People everywhere are demanding safer, innovative streets for their towns. One of the ways to go about this is to come up with new transportation policies that will accommodate every citizen, regardless of race, ethnicity, socioeconomic status, and ability. The top 15 best policies to enhance localities’ roads for 2016 were named earlier this month.
In 2004, the community planning and advocacy organization Smart Growth America launched the National Complete Streets Coalition. The coalition was a call for localities across the country to draft policies for that Smart Growth calls Complete Streets, which are “for everyone,” meaning that they should be accessible to pedestrians, bikers, and people of all ages and abilities. A Complete Street includes sidewalks, special lanes for public transit, more median islands in crosswalks, and curb extensions. 2016 saw more than a thousand towns in the United States draft policies towards safer and more accessible streets. 2016 saw the most policies than any other year of the coalition existing, with a whopping 222 new policies drafted. They were also the strongest ever, many of them achieving scores of 90 or higher. Among them was our own Binghamton, NY, whose policy included adding more walkways for access to public transit, bike racks on buses to allow for more travel destinations for bikers, and add greenways in parks. These simple additions will improve air quality, increase physical activity, and will overall enhance quality of life for Binghamton’s residents.

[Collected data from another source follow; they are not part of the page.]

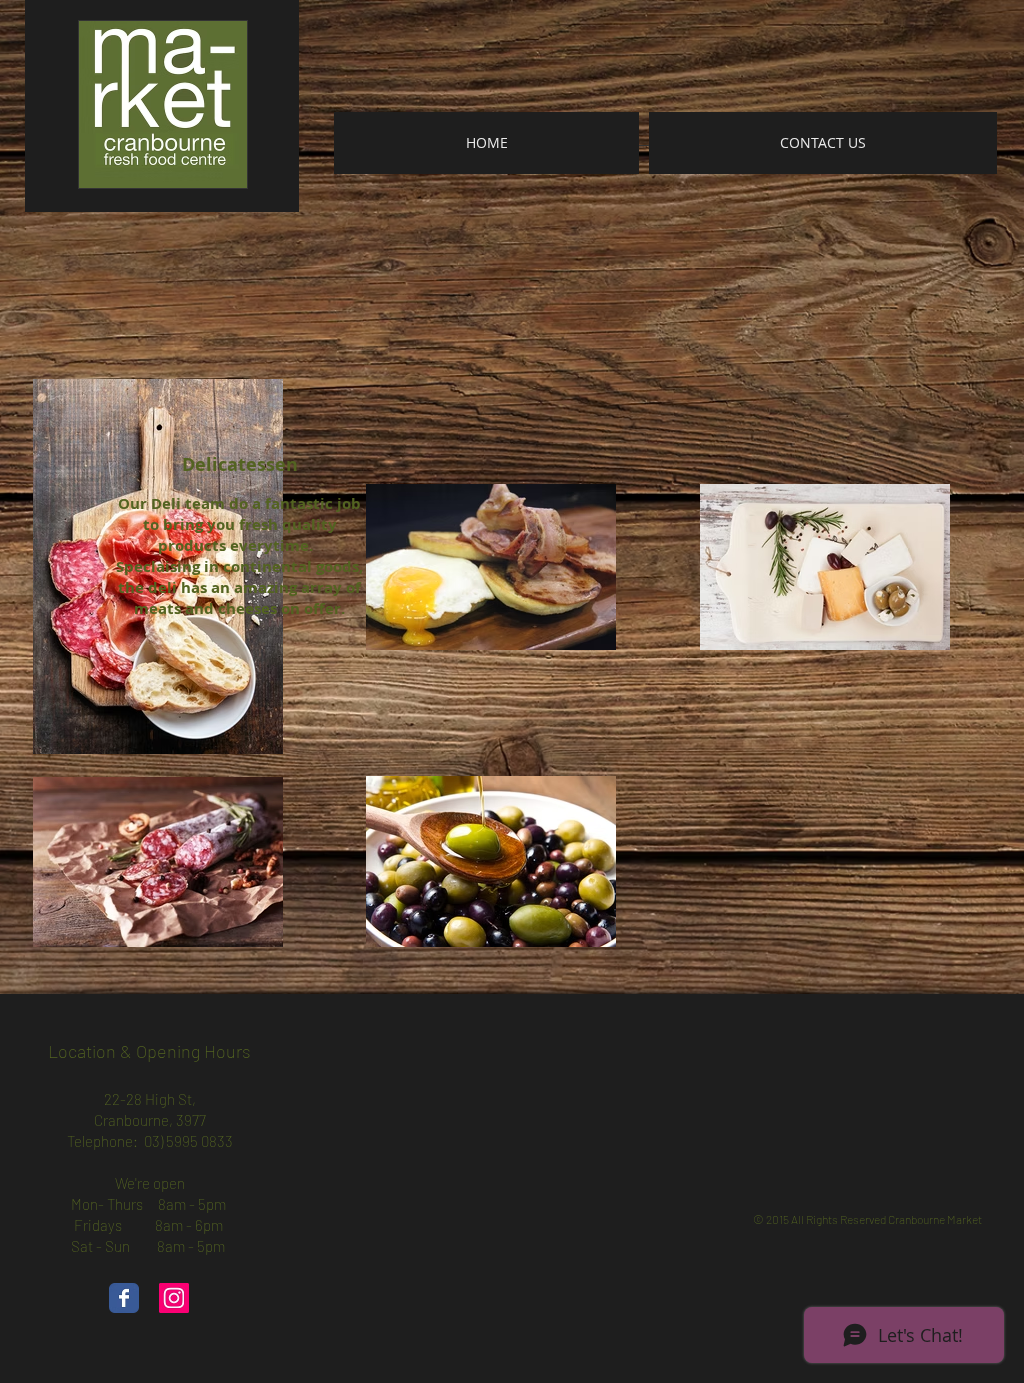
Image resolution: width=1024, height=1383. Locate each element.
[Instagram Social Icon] (174, 1298)
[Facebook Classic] (124, 1298)
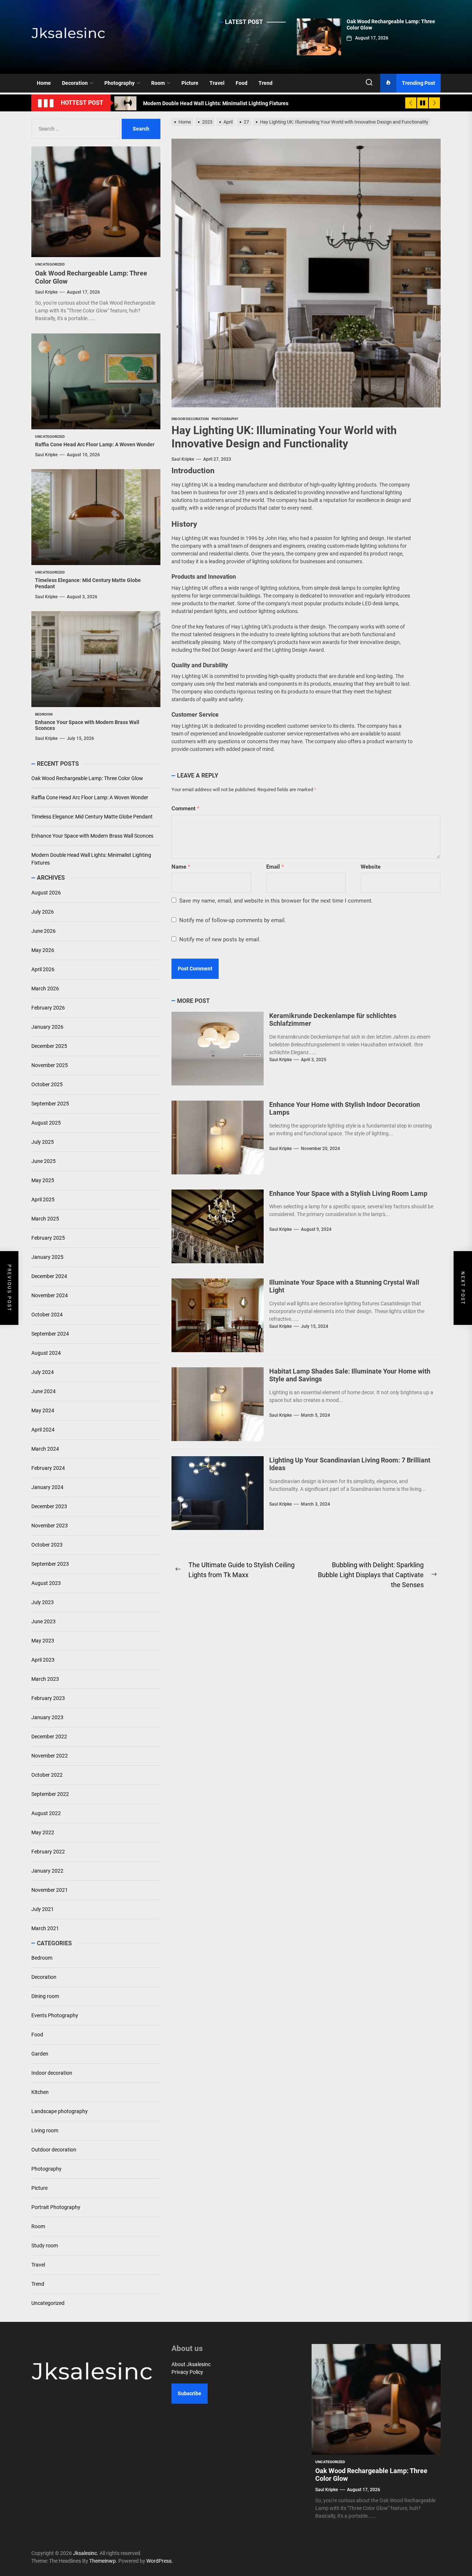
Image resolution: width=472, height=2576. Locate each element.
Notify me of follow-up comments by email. (232, 920)
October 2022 (47, 1775)
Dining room (45, 1996)
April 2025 (43, 1199)
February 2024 (48, 1468)
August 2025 (46, 1123)
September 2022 (50, 1794)
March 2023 (45, 1679)
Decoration (75, 83)
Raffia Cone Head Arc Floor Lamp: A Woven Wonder (95, 444)
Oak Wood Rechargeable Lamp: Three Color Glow (87, 778)
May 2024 (42, 1410)
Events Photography (54, 2015)
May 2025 (42, 1180)
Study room (44, 2245)
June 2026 (43, 931)
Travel (217, 83)
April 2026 (43, 969)
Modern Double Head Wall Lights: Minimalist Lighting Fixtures (91, 859)
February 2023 (48, 1698)
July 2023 (42, 1602)
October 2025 (47, 1084)
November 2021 (49, 1890)
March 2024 (45, 1449)
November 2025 (49, 1065)
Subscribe (189, 2393)
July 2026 (42, 912)
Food (241, 83)
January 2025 (47, 1257)
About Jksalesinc (191, 2364)
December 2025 (49, 1046)
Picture (189, 83)
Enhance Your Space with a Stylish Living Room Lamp (348, 1193)
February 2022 (48, 1852)
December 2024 (49, 1276)
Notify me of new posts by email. (220, 939)
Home (44, 83)
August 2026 (46, 893)
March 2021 (45, 1928)
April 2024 (43, 1430)
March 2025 (45, 1219)
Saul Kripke (182, 459)
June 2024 (43, 1391)
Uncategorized (48, 2303)
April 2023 (43, 1660)
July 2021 (42, 1909)
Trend (265, 83)
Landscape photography (59, 2111)
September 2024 (50, 1334)
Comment (185, 808)
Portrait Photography (55, 2207)
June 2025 (43, 1161)
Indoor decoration (51, 2073)
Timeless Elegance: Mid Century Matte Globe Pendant (92, 817)
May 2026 (42, 950)
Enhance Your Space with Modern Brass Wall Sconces (92, 836)
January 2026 (47, 1027)
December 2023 (49, 1506)
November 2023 (49, 1525)
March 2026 (45, 988)
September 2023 (50, 1564)
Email (275, 866)
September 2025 (50, 1104)
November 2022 (49, 1756)
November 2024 (49, 1295)
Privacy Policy (187, 2372)
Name (180, 866)
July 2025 (42, 1142)
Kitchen (40, 2092)
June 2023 (43, 1621)
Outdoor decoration (53, 2150)
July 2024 (42, 1372)
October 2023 (47, 1545)
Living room (44, 2130)
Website (371, 866)
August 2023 (46, 1583)
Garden (39, 2054)
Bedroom (41, 1958)
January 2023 (47, 1717)
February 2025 (48, 1238)
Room (158, 83)
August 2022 (46, 1813)
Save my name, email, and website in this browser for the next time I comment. (276, 900)
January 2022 (47, 1871)
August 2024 (46, 1353)
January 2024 (47, 1487)
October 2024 (47, 1315)
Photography (119, 83)
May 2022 (42, 1832)
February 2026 (48, 1008)
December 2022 (49, 1736)
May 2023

On a national scale, the promises of safe streets are an immensely positive step, as these localities are leading the way in equitable and safe roads. The United States is steadily improving to avoid accidents and harm coming to pedestrians. A Smart Growth report called Dangerous by Design 2016 highlighted alarming statistics of disparate pedestrian accidents and deaths. It reported that the aging, low-income, and communities of color were the most susceptible to pedestrian deaths because of roads being more catered to cars. For example, Non-White populations make up 34.9 percent of the national population, but make up 46.1 percent of pedestrian deaths. At the same time, individuals that are 65 years or older are 50 percent more likely to be hit and killed by a car while walking. It also stated that many individuals in those communities do not have access to a car and must walk, putting them at risk of injury or death.
Not only is the sheer number of new policies monumental, it also shows a shift in the nation’s thinking. More and more, localities and states are implementing projects and policies to make their landscape more equitable and safe, taking the first steps to lessen the disparities between communities, building crosswalks instead of road blocks. We hope the results of Complete Streets will start a trend for even more localities to make their spaces more accessible and safe for everyone. The Advancing Prevention Project (APP) and DASH-NY are proud to support Complete Streets initiatives, which is part of our ongoing support to Local Health Departments’ Prevention Agenda plans and our advocacy for Active Communities around New York State.
Congratulations to all the ranking towns on their policies, keep paving the road for equity and justice.